Dekade 1940an merupakan masa yang sangat sulit bagi seluruh bangsa, karena kekuasaan Jepang yang represif dan disusul dengan masa pergolakan penegakan kemerdekaan Indonesia sampai terjadinya pengakuan keberadaan Republik Indonesia oleh Belanda. Namun masa tersebut dapat dilalui berkat kegotong royongan bangsa Indonesia yang baru lahir, sedangkan bagi Tjokrosuharto kerjasama dengan pekerja dan pemasok serta kepercayaan dari konsumen adalah faktor terpenting bagi kelangsungan usaha. Sikap hati hati dan selalu menjaga kesimbangan ternyata mampu membawa keberhasilan meskipun tidak selamanya bisa dijalani secara mulus. Hal tersebut terjadi menjelang Peristiwa Serangan Oemoem 1 Maret, dengan digunakannya Toko Tjokrosuharto sebagai tempat menjebak dan menculik kaki tangan Belanda oleh para pemuda gerilya, sehingga mengakibatkan Bapak Tjokrosuharto ditahan Belanda di Semarang sampai beberapa bulan. Selama dalam tahanan, informasi yang diinginkan tentara Belanda tentang gerilyawan yang menculik tetap tertutup meskipun mendapatkan tekanan fisik, yang kemudian sangat mempengaruhi kesehatan Bapak Tjokrosuharto pada masa masa selanjutnya.
Hal itu dilakukan untuk menjaga kelangsungan usaha terus dijalankan oleh istri dan putra-putrinya, untuk melayani para tamu yang mencari souvenir dan kerajinan, karena di samping sebagai sumber mata pencaharian, sebagian besar keuntungan disalurkan untuk dana para gerilyawan.

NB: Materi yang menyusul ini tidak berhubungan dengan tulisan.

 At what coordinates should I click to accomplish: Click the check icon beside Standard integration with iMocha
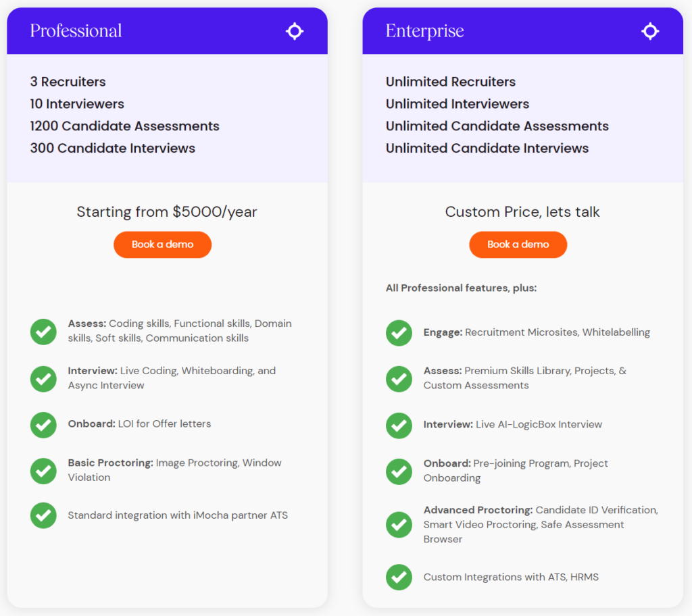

Keseimbangan semacam ini yang dijalankan dan ditanamkam kepada keluarga sebagai bentuk tanggung jawab sosial. Meskipun secara resmi tidak ada pengakuan dari pemerintah atas apa yang dilakukan pada masa perang kemerdekaan tersebut, namun dalam perjalanan waktu, keberadaan dan peranan Tjokrosuharto tetap mendapatkan perhatian dari penguasa dan masyarakat. Hal itu tercermin dalam berbagai bentuk, antara lain selalu dibawanya tamu tamu negara yang berkunjung ke Yogyakarta untuk berbelanja souvenir ke Tjokrosuharto.
Sedangkan jika tamu negara tidak mempunyai cukup waktu maka Tjokrosuharto dipanggil untuk menggelar dagangannya di Gedung Agung berserta beberapa pengusaha lainnya. Kondisi semacam itu berlangsung terus dalam beberapa dekade, meskipun kemudian mengalami beberapa perubahan sesuai dengan perkembangan jaman dan pertumbuhan beberapa kompetitor lain.

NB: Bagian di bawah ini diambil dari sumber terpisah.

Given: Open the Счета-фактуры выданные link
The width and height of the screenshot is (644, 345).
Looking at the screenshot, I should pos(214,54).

Pada tahun 1954 lahan usaha dikembangkan menjadi seperti kondisi sekarang ini. Dengan demikian alamat perusahaan tetap dipertahankan seperti pada awalnya, yaitu Panembahan 58. Perkembangan usaha tersebut ditopang dengan keuntungan yang diperoleh dari pesanan Bung Karno dan para tamu-tamu negara berupa peralatan minum dari perak sewaktu memerlukannya untuk souvenir dalam setiap kunjungan ke luar negeri.